Span Extension in Animals
In my introduction, I discussed the experiment by Maestroni and colleagues, published in 1988, that found an average 20% increase in longevity in middle-aged, male mice when they were given melatonin in their nightly drinking water. The researchers state, "To our surprise, chronic, nightly administration of melatonin resulted in a progressive, striking improvement of the general state of the mice and, most important, in a remarkable prolongation of their life. In fact, starting at 5 months from the initiation of melatonin administration, the body weight of the untreated mice still surviving started to decrease rapidly, and also astonishing differences in the fur and in the general conditions of the 2 groups (vigor, activity, posture) became increasingly evident. Melatonin treatment preserved completely optimal pelage (fur) conditions."
A similar experiment on middle-aged, male mice, done in 1991 by Pierpaoli and colleagues, also found a 20% increase in life span.
What would melatonin do in the young? To find out, Pierpaoli and colleagues gave melatonin every night to young, female mice (strain C3H/He) starting at age 12 months until death. (There are various strains of laboratory mice and the effect of a particular substance may be different on each strain. That's why it's important to mention which one.) The average life span in this strain of mice is about 24 months. The age of 12 months (pre-menopause) would correspond roughly to age 35 in humans. To the surprise of everyone, melatonin shortened life span by 6%. A high rate of ovarian cancer occurred in these young mice. Apparently there are cells in the ovaries in this strain that overgrow when stimulated by melatonin, causing tumors. Another strain of young, female mice (NZB) was also given melatonin nightly starting at age 12 months, and they lived longer than the untreated group. A third group of NZB strain female mice was given melatonin at 5 months of age (Pierpaoli, 1994). They also lived longer than those not on melatonin. Obviously, different mouse strains respond to melatonin differently.
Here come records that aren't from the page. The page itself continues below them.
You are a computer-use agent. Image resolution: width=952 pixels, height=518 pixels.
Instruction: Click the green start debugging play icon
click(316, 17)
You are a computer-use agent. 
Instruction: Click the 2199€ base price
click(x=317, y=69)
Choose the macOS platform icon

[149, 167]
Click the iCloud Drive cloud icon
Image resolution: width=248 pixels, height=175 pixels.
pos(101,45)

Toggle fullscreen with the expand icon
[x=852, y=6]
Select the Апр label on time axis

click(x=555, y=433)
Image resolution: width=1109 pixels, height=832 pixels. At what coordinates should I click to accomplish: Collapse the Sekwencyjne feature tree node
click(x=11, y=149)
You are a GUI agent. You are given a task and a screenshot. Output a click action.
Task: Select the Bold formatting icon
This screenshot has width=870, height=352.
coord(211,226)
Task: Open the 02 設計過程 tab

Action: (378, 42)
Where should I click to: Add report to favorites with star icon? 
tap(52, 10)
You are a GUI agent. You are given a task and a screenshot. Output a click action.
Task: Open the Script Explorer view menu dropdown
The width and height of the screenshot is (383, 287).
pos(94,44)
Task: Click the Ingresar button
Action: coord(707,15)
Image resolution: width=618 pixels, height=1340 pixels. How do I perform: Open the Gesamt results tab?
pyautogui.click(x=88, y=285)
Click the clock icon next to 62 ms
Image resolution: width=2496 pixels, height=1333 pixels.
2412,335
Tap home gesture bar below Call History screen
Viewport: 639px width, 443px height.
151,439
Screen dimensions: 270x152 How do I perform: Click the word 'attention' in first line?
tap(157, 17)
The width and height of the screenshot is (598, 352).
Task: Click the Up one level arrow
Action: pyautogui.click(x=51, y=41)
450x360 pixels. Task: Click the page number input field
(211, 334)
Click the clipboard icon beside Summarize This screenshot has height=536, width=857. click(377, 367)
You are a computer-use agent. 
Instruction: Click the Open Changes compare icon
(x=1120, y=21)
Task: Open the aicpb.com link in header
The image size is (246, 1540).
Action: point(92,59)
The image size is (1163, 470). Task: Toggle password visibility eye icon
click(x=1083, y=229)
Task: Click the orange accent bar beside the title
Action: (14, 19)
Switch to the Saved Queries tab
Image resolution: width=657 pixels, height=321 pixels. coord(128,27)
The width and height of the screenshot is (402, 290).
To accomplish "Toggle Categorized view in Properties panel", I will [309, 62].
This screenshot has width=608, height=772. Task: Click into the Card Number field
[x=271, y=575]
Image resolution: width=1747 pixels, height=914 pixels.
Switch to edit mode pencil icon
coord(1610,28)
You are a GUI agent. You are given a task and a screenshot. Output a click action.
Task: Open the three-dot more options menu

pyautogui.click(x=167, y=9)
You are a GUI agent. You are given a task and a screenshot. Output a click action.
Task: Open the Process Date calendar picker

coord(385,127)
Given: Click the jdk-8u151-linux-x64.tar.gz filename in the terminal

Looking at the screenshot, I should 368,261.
It is possible that if the mice who developed ovarian cancer had been given a lower dose of melatonin, they may have fared better. Based purely on a weight ratio, the amount of melatonin given the mice was many times the dose a human would normally use at night for sleep.
How did melatonin affect female mice who already had reached menopause? In one study, when 18 month old post-menopausal mice (strain C57BL/6) were given melatonin nightly, ovarian cancer was not detected. They lived 20% longer than those who were not given melatonin.
How can we interpret these animal studies in order to make practical recommendations for us humans? First, we have to realize that rodents and humans may respond differently to the same medicine. We have seen that even different strains of mice respond differently. We know by experience, however, in countless other studies and with various other medicines that there is often a similarity between the effects of a substance on rodents and that on humans. We should also consider the possibility that while one person may benefit from a medicine, another may be harmed. Just as there are differences in response between different strains of mice, there may be differences in response between different human beings.